Hi all,
I’m trying to find out and compile info on how big labs (e.g. 40+ people) or small organisations who produce large amounts of NGS data manage the data storage issue. As a small organisation, we produce 10-15 TBs of HTS data every year from large genomics and metagenomics projects. We are often dependent on an external HPC cluster service provider for storing our TBs of data in parallel to doing analysis there, along with a few more Tbs on local server. We have both 'active' and ‘cold’ (not actively used anymore) datasets from our research projects and we try to maintain these datasets for at least 7 years.
Since many of us are dealing with a large bunch of NGS data from projects with TBs in size, I was wondering
- how/where do you guys store your "active" and "cold" HTS data? Do you have an in-house server with TBs of storage facility or online Cloud (e.g. Amazon) or other options?

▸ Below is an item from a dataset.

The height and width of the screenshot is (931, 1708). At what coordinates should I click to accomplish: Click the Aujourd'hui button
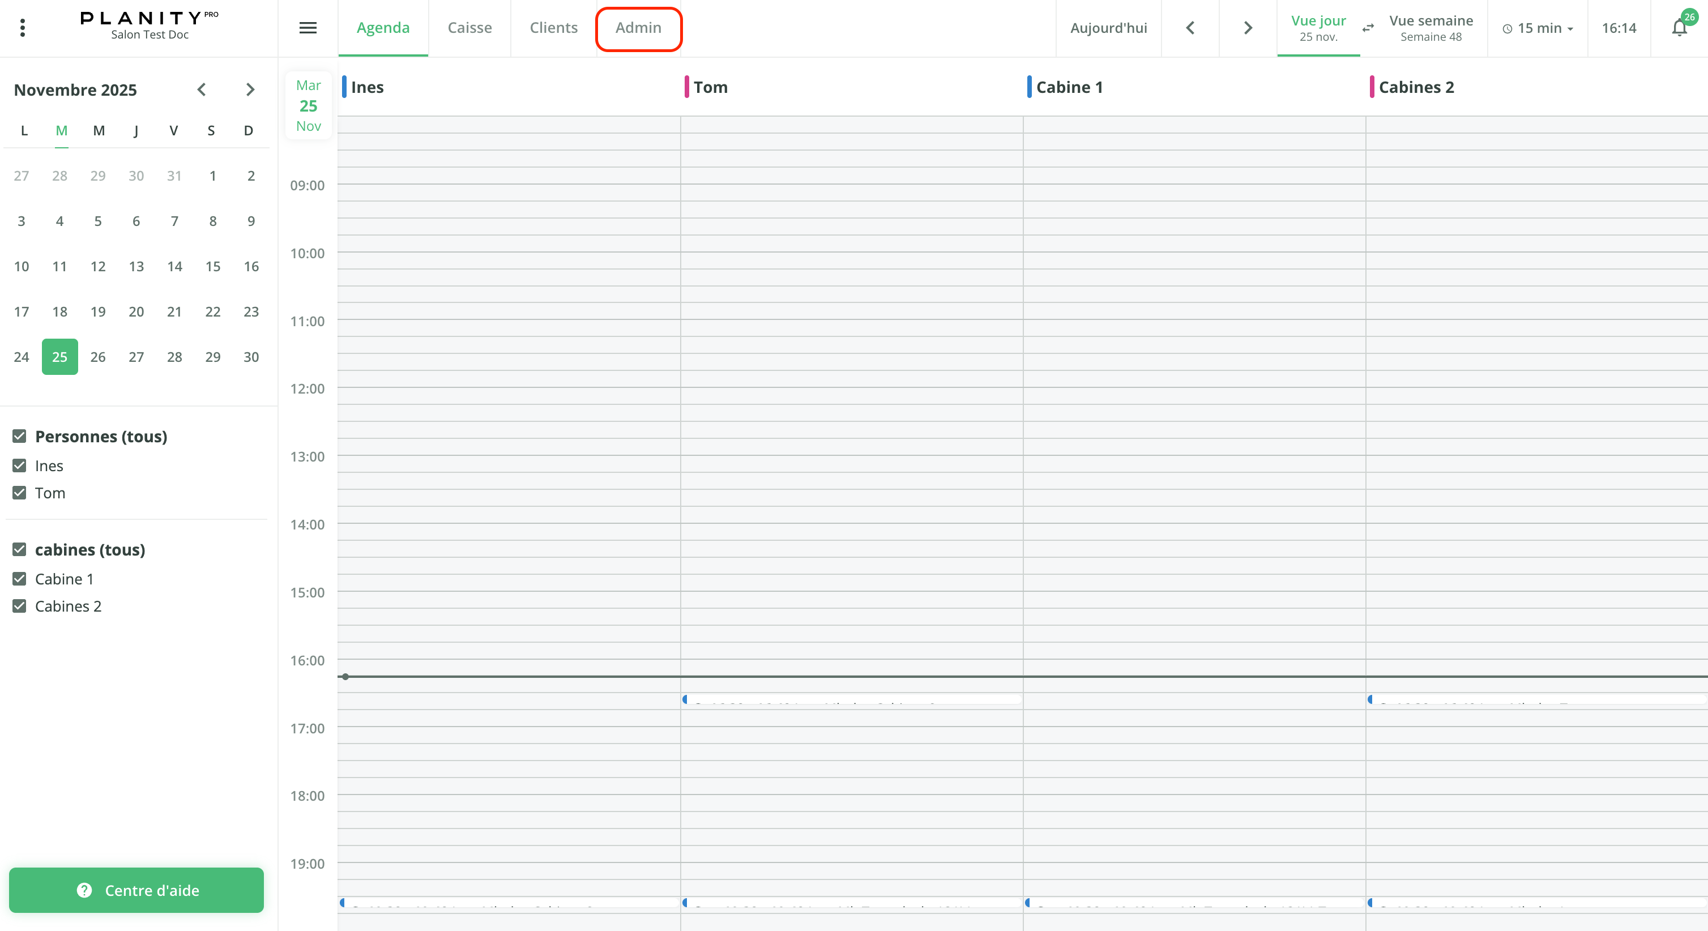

- is it cost-effective to use cloud-based servers (e.g. Amazon, ASIA) for "cold" data storage and build a small server locally for working with "active" data to mitigate this issue? Any ideas on the cost involved to build a small cluster/server with Tbs of storage?
I have talked to a few of my colleagues and it sounds like everybody is doing it somehow but looking for better options. Since many of us are struggling with HTS data storage with some backup facility, I was wondering if there are any cost-effective solutions? Many organisations are investing quite a lot on eResearch (i.e. data science) and many of us are already know that genomics-based data storage is really a big issue across organisations for researchers and needs more attention.
We might share our ideas and see if we can follow others’ approaches.
For us active data is always on high performance local cluster storage. We are a bigger organization/sequencing center and have access to plenty of storage (not infinite but adequate for ~6 months, hundreds of TB). We also use a large quantum tape library solution that is presented as storage partition. Data copied there automatically goes on tapes. We keep them for 3 years.
You can consider cold storage on google or AWS. While cold cloud storage is cheap, you will incur a cost to retrieve the data, which can be expensive. You can consider converting data to uBAM or CRAM (if a reference is available) to save on space in general.
If data is going to be published you would eventually want to submit it to SRA/ENA/DDBJ so you can store a copy there. There is a facility to embargo it until publication (or at least 1 yr I think) so you are covered.